- **Text**:
I got to talk with Harville Hendrix, the author of Getting the Love You Want, last week. He's in Portland for a conference of Imago Relationship Therapists, the school of therapy he and his wife pioneered.
In the hour we talked, Hendrix answered my questions with great depth and careful consideration. Typed-out, his replies to each of my four queries were several pages.
Boiled down, edited and over-simplified, here's the heart of it:
"It really is very simple, how to be in a great relationship," Hendrix says. "It can be stated in a few sentences."
1. Your relationship will become more satisfying to the extent that you get it that you live with another person. This person is not you. They are an other. If you get it that you are living with difference and you give up trying to make them be like you, then the conflict starts to go away.
2. You have to drop negativity. Negativity is all an attempt to change the other person. Replace it with affirmation and finding all the things about your partner that are beautiful and wonderful. If I'm getting curious about my wife when she's doing something that makes me uncomfortable, 99 percent of the time, my discomfort has nothing to do with what's she's doing. It has to do with her not matching an inner image I had of her. She moved out of my picture frame, and I want her back in the frame.
3. Affirm and advocate their otherness. Become curious about it. And the way I can make all this happen is to engage in dialogue. So I can hear her disclose who she is and get at who this person is I'm living with.

- **Data**:
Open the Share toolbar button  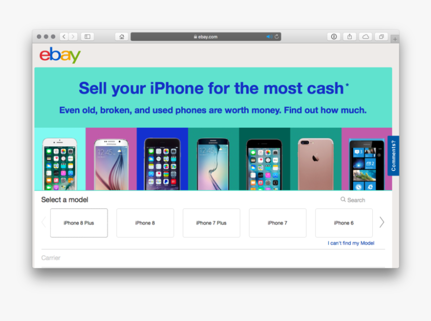(x=350, y=37)
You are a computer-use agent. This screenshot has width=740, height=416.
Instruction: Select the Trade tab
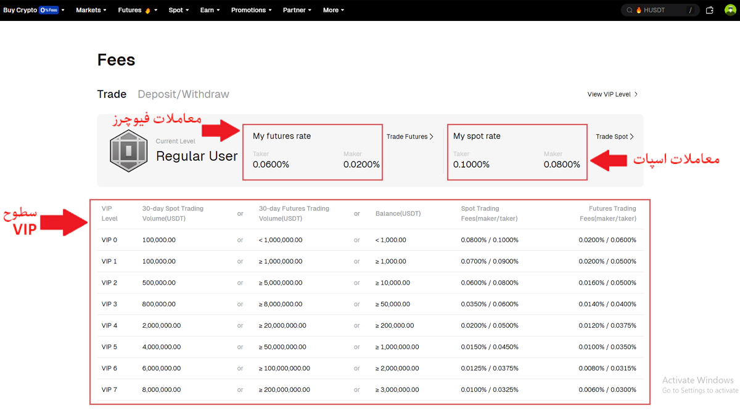[x=112, y=94]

- **Problem requirements**:
From the relationship interview above, copy the part from "1. Your relationship" up to and including "to go away.", swapping "conflict" for "tension".

- **Expected answer**:
1. Your relationship will become more satisfying to the extent that you get it that you live with another person. This person is not you. They are an other. If you get it that you are living with difference and you give up trying to make them be like you, then the tension starts to go away.